** Opening Records provided block **

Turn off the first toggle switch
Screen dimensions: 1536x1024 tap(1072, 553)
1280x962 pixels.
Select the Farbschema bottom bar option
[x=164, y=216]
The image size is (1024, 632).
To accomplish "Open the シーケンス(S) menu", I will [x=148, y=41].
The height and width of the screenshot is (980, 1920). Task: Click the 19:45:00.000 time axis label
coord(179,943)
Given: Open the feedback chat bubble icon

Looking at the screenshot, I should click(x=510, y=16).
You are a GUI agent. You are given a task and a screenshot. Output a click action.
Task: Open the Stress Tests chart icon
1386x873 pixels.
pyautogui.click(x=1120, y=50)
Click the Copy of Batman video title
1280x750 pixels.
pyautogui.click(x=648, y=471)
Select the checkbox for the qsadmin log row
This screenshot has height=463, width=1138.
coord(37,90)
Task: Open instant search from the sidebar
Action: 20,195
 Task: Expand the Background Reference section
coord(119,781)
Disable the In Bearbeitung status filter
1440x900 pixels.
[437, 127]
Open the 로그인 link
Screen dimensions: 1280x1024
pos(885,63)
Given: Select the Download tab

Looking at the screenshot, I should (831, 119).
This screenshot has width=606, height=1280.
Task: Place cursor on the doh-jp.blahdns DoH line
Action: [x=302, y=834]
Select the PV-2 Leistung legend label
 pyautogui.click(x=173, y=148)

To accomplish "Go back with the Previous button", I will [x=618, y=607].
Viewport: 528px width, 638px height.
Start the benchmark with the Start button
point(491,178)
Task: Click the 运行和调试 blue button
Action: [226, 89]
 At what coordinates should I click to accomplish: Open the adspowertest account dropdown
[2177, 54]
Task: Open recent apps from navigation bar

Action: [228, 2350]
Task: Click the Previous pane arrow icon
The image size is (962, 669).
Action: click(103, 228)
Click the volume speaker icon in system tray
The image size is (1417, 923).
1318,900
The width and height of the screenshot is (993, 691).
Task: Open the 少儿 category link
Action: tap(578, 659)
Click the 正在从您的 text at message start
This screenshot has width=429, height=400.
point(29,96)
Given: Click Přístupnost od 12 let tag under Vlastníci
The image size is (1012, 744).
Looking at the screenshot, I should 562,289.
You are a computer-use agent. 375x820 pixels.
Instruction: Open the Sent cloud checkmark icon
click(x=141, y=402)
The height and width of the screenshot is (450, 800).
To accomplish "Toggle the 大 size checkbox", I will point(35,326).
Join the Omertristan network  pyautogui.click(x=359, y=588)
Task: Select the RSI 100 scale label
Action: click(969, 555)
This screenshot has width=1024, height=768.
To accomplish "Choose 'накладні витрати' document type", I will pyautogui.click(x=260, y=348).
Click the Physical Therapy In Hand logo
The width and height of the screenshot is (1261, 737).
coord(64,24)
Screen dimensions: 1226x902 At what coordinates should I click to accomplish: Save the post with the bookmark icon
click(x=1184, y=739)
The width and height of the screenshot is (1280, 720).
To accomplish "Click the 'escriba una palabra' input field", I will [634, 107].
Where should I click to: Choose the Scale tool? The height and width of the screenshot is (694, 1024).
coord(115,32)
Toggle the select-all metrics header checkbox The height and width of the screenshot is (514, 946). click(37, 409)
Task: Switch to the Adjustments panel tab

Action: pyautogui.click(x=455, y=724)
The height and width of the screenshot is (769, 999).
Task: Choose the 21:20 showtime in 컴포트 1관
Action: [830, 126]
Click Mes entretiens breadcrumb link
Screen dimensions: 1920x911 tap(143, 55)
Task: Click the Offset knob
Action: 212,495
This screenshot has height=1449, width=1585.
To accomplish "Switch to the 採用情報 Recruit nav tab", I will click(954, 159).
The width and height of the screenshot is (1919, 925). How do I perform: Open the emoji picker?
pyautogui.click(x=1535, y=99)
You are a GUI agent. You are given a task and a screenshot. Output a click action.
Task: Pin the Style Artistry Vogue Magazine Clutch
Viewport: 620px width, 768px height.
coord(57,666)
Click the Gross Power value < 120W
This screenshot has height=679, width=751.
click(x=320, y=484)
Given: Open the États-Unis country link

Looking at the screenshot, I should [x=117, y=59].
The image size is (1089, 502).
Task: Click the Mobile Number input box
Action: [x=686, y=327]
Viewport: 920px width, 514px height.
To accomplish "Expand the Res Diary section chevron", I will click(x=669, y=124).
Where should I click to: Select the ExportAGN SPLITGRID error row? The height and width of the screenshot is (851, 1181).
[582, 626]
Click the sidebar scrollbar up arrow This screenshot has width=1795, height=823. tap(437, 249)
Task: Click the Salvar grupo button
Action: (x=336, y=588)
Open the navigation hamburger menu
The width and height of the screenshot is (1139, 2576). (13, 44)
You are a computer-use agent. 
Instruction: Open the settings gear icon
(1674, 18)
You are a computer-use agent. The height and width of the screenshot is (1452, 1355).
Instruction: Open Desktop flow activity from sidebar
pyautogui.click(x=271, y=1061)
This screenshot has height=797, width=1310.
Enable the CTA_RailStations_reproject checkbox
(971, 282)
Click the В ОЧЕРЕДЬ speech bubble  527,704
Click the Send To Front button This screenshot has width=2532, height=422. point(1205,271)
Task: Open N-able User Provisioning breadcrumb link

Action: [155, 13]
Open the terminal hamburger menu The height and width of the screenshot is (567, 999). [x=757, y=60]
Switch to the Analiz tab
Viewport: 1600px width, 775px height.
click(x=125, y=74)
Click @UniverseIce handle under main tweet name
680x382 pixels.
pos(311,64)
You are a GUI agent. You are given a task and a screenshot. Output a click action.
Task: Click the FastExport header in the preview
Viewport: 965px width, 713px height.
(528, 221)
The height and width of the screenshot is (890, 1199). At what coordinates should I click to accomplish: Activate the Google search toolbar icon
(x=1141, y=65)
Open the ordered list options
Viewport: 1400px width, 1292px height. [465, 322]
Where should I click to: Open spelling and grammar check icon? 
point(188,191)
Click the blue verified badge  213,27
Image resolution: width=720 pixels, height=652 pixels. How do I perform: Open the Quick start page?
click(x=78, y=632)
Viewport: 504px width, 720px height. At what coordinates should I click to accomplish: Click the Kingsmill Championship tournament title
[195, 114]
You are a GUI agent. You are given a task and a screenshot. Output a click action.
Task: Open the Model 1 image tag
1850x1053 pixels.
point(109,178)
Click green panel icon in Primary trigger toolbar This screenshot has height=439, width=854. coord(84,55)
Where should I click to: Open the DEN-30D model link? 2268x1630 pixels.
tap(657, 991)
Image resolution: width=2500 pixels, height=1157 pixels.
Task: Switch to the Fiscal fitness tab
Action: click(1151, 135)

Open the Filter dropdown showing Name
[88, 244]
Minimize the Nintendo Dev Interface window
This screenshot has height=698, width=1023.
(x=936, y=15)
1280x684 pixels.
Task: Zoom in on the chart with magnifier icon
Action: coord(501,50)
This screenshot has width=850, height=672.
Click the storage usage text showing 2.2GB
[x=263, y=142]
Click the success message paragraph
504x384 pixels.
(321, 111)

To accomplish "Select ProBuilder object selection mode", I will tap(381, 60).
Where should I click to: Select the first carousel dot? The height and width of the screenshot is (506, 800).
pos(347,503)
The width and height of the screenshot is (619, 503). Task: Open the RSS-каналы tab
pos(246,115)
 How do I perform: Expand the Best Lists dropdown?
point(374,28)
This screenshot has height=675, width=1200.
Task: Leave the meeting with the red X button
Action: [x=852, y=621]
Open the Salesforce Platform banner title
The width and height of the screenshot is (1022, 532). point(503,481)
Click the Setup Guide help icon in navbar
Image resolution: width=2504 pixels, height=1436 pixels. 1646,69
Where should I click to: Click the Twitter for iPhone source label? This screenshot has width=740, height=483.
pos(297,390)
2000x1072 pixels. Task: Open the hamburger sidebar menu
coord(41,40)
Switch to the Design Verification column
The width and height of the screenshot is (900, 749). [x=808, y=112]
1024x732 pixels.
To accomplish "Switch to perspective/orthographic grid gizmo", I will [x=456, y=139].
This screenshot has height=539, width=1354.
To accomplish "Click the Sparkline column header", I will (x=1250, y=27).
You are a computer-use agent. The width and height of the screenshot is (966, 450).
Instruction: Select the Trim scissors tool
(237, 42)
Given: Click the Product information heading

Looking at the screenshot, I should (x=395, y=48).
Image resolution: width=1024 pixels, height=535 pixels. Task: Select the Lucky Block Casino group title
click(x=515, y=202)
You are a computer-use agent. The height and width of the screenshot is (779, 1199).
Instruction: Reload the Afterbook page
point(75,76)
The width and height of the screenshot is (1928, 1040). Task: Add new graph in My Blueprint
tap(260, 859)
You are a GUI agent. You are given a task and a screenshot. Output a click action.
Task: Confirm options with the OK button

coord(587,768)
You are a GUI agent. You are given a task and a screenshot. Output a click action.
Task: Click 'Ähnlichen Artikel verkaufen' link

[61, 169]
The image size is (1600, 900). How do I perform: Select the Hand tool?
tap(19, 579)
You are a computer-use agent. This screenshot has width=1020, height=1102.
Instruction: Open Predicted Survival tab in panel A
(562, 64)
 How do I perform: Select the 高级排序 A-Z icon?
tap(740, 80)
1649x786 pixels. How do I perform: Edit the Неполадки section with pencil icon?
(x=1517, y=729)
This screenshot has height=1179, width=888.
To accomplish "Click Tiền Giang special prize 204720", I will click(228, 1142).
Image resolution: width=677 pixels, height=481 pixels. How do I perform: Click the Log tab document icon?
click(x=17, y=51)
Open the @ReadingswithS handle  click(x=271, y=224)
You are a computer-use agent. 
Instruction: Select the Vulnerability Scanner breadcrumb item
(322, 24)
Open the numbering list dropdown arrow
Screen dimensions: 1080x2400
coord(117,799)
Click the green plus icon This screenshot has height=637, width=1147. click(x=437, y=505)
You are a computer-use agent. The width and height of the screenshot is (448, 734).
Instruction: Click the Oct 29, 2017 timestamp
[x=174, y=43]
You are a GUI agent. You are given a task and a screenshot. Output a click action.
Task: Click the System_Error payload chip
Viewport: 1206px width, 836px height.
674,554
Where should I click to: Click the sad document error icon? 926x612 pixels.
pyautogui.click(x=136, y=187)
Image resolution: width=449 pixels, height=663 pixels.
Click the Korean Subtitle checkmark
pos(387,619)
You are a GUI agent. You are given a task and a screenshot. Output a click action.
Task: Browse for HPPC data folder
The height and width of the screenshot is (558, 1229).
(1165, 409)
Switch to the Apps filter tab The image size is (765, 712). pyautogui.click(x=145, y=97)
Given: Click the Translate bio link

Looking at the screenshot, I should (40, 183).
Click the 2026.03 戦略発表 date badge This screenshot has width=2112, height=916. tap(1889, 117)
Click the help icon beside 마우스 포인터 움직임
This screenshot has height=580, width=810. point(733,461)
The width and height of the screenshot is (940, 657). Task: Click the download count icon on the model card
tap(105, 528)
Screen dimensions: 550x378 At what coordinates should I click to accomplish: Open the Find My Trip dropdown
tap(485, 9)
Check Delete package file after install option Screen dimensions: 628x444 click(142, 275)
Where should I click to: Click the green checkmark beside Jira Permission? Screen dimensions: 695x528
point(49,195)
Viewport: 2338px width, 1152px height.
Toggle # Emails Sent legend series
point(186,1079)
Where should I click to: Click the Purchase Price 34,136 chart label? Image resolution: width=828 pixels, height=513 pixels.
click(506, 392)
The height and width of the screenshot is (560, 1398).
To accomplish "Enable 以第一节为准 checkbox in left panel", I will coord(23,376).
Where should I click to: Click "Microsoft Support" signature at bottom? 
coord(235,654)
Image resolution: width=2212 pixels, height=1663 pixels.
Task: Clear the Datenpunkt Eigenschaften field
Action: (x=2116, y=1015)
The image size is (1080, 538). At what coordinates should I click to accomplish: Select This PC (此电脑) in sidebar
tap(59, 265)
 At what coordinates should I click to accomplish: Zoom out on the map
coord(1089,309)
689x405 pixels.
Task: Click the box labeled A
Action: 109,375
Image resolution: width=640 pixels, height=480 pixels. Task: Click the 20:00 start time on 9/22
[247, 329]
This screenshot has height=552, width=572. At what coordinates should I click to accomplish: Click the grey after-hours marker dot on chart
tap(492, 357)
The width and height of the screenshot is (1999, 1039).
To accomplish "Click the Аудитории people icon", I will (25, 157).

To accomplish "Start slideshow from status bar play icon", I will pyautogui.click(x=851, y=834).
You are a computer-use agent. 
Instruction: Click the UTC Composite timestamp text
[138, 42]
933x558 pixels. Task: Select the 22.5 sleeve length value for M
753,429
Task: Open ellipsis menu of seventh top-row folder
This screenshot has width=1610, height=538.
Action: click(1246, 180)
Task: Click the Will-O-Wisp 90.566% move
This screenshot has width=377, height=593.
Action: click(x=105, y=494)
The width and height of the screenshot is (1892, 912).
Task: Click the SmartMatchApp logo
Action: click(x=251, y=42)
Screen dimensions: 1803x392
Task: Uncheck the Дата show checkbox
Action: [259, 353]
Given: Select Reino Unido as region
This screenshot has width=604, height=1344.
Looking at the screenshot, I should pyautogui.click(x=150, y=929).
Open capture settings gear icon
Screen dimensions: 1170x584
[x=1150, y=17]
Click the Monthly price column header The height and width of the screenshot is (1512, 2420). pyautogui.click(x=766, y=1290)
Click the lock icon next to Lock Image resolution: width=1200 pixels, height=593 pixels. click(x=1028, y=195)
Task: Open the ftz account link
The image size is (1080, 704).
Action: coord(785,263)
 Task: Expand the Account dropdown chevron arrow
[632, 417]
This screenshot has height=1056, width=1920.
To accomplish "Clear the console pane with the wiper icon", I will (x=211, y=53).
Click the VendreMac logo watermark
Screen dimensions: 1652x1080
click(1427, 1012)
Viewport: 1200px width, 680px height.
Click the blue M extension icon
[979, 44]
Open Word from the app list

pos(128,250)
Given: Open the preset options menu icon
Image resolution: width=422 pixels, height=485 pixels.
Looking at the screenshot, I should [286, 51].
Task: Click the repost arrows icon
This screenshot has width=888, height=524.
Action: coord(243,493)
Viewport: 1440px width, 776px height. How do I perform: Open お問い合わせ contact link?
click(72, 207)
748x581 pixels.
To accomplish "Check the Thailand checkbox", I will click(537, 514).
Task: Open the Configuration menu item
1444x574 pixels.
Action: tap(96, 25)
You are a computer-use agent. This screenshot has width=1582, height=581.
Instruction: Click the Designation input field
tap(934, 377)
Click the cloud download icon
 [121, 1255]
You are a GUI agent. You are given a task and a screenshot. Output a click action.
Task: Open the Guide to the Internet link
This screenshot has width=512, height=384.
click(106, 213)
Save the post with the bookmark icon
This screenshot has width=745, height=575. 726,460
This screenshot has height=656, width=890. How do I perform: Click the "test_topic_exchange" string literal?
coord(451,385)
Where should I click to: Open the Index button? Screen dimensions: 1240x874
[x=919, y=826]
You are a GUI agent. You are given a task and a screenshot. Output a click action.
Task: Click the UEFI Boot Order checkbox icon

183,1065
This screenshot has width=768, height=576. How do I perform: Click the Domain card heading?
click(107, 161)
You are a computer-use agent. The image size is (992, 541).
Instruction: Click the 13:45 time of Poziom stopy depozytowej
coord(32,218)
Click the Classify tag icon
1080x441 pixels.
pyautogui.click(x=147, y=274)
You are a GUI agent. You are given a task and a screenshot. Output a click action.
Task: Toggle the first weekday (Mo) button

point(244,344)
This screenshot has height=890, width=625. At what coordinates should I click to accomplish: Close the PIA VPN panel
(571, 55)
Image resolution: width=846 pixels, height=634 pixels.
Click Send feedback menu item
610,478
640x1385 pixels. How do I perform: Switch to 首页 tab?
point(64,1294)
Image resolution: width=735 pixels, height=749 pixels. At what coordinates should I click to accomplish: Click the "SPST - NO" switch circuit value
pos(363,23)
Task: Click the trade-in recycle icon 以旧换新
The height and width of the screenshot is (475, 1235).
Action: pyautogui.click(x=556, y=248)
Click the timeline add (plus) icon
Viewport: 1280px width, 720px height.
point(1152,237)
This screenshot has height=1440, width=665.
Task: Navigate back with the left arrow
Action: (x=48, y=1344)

** Closing Records provided block **

_Task details:_ Locate the word "folder" in the entries, and copy every line where it is found.

_Finished exercise:_
Task: Browse for HPPC data folder
Task: Open ellipsis menu of seventh top-row folder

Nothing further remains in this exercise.